**What to produce**
Pictures excluded, output the lines of the data below between the one holding "The width and" and the one holding "510x305 pixels.", inclusive, exactly as they stand.

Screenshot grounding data
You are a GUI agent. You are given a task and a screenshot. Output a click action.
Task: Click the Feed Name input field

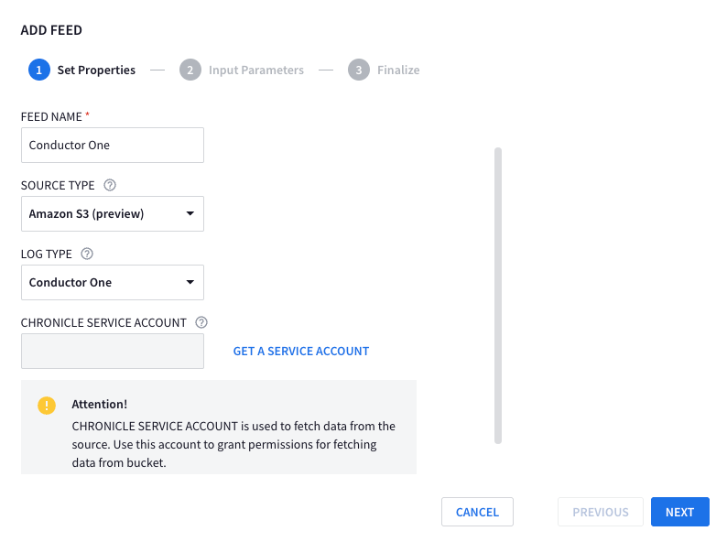(x=112, y=145)
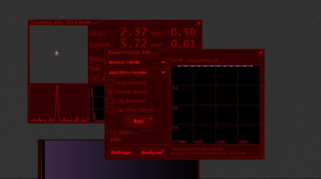
Task: Tick the Calc Filter Offsets checkbox
Action: (x=110, y=110)

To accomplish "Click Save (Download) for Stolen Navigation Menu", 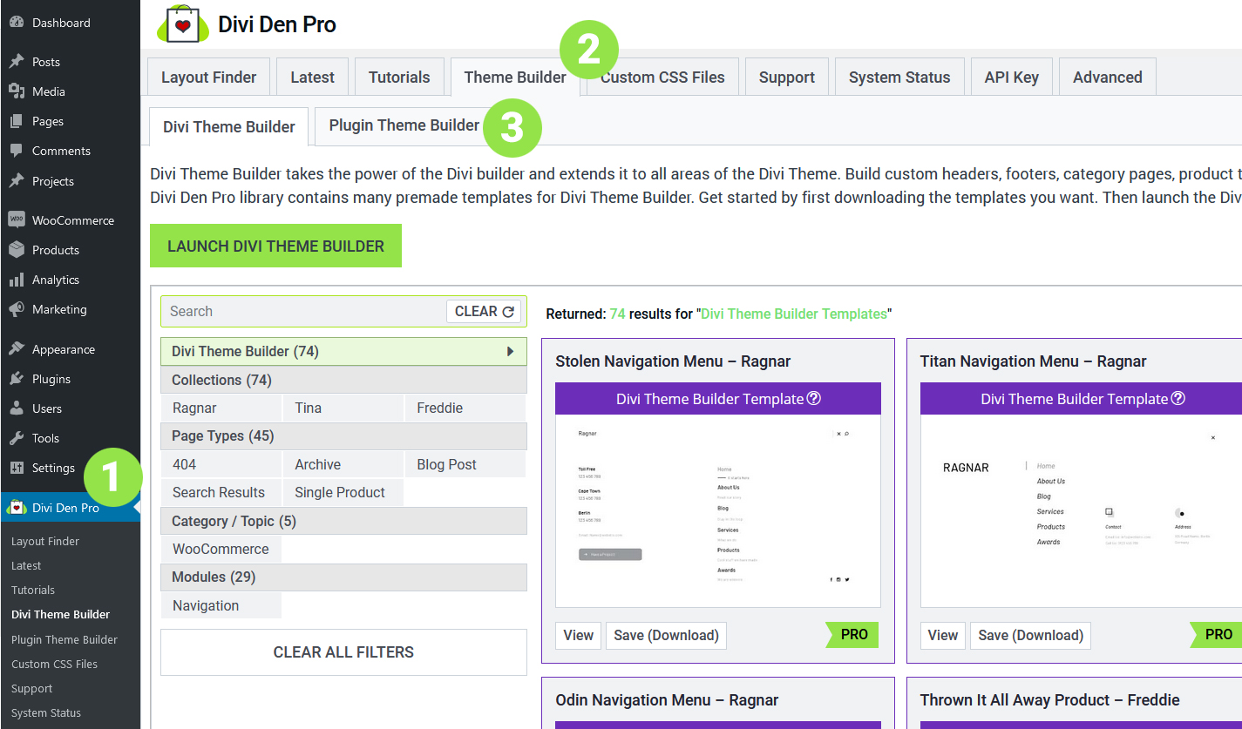I will click(x=666, y=635).
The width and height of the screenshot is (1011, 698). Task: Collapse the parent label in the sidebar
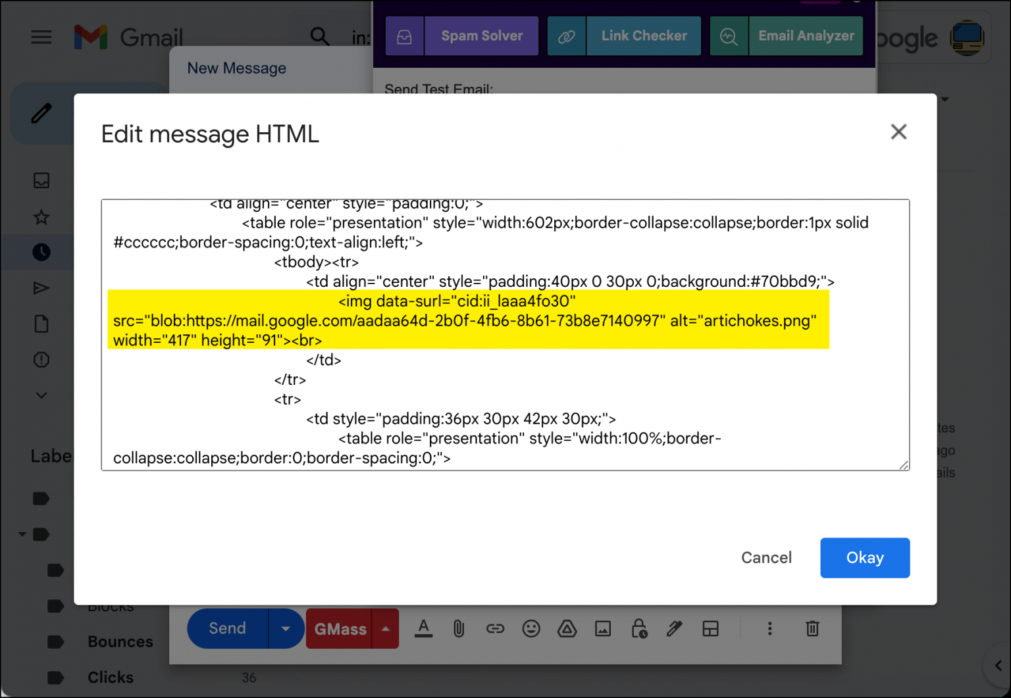(22, 534)
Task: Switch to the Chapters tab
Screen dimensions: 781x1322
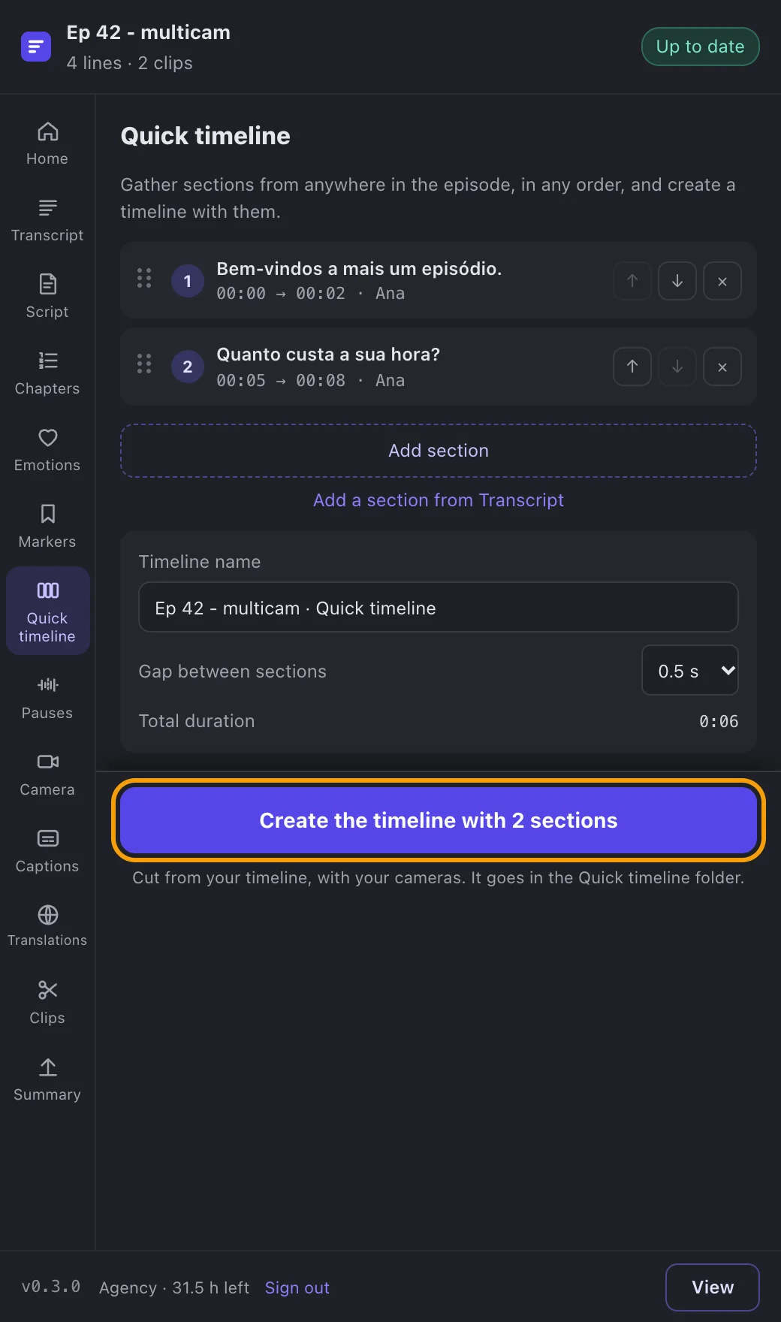Action: (x=47, y=374)
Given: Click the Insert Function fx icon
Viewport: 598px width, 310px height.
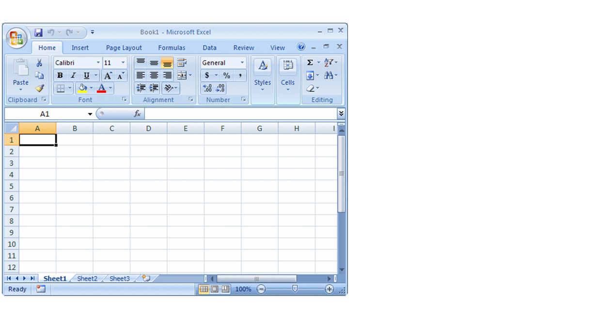Looking at the screenshot, I should 137,114.
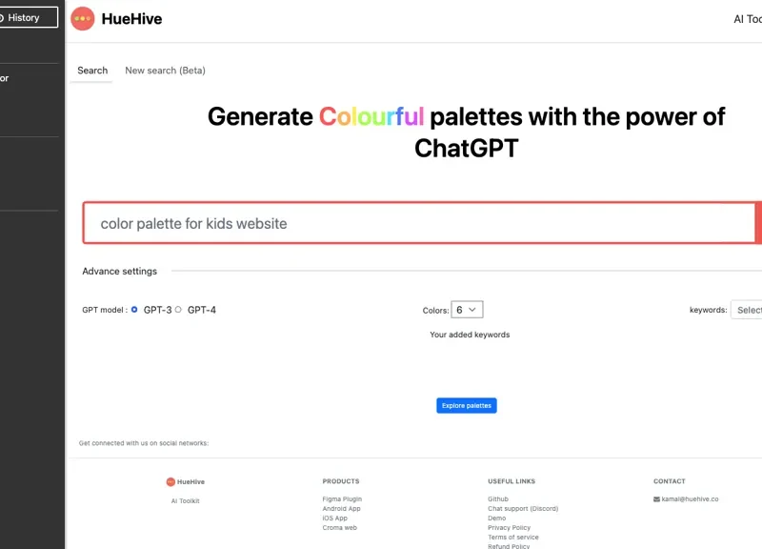Screen dimensions: 762x549
Task: Open the Croma web link
Action: [x=339, y=527]
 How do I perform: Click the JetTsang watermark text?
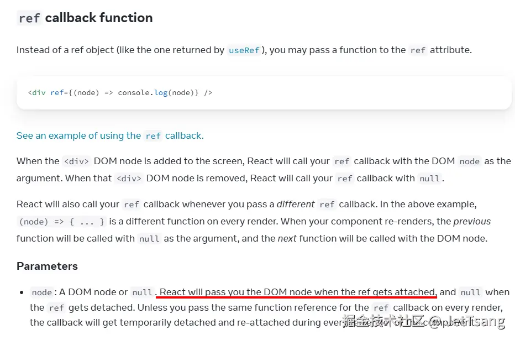pos(475,321)
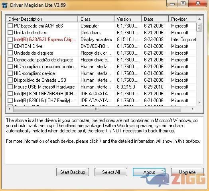Check the PC baseado em ACPI x86 driver
This screenshot has height=191, width=209.
coord(10,26)
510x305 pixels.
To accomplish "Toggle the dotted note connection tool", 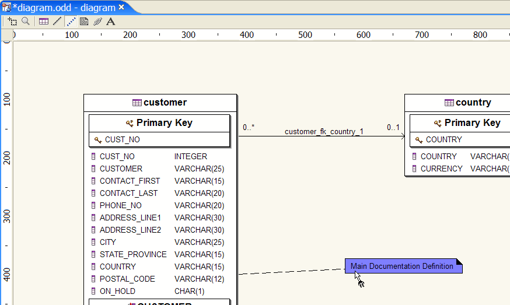I will (x=71, y=22).
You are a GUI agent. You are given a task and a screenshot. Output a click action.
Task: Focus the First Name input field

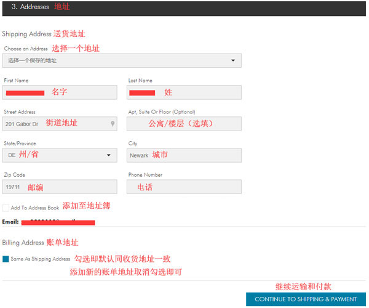point(60,92)
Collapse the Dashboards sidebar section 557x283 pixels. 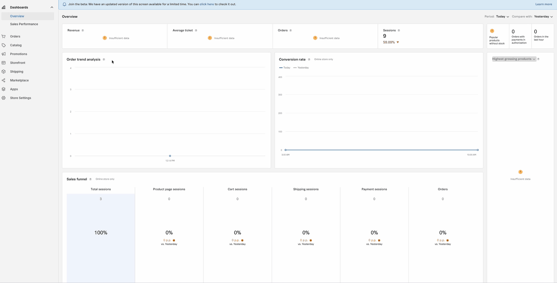pyautogui.click(x=52, y=7)
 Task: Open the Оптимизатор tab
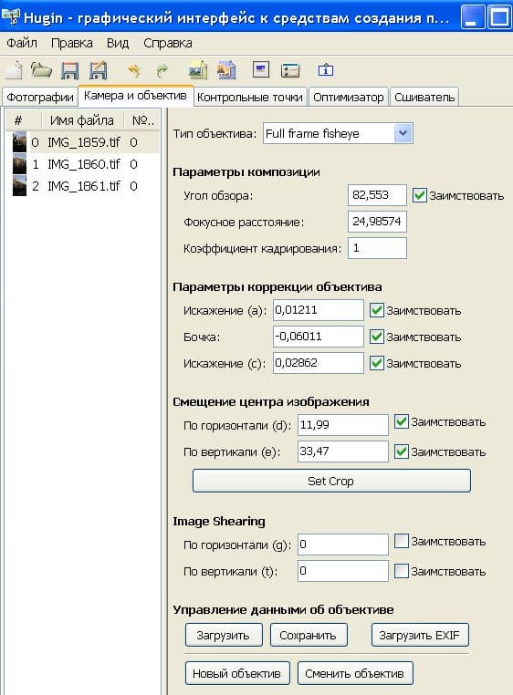[349, 97]
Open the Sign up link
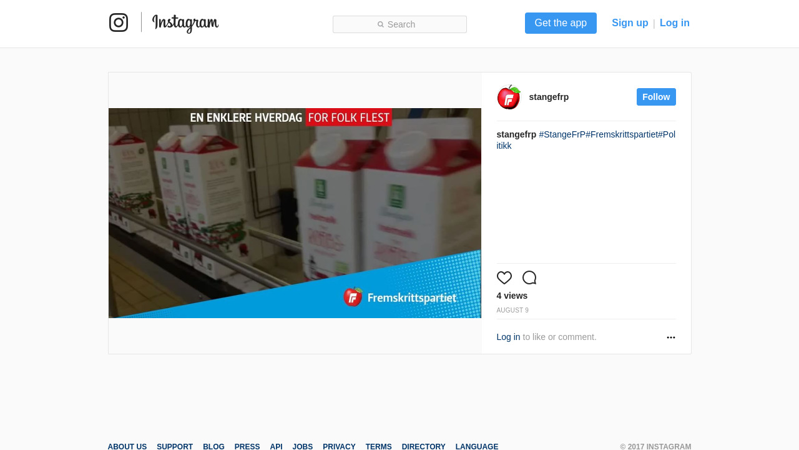This screenshot has height=450, width=799. pyautogui.click(x=630, y=23)
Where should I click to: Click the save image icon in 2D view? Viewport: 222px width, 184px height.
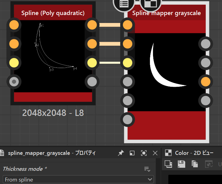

**Your solution**
The width and height of the screenshot is (1011, 698). Task: Collapse the parent label in the sidebar
(22, 534)
Task: Switch to the Chapters tab
Screen dimensions: 781x1322
Action: (x=47, y=374)
Given: Click the Insert Function fx icon
Viewport: 598px width, 310px height.
Looking at the screenshot, I should 137,114.
Screen dimensions: 762x549
Task: Open the Croma web link
Action: [x=339, y=527]
 How do I perform: Click the JetTsang watermark text?
pos(475,321)
Check the PC baseado em ACPI x86 driver
This screenshot has height=191, width=209.
coord(10,26)
510x305 pixels.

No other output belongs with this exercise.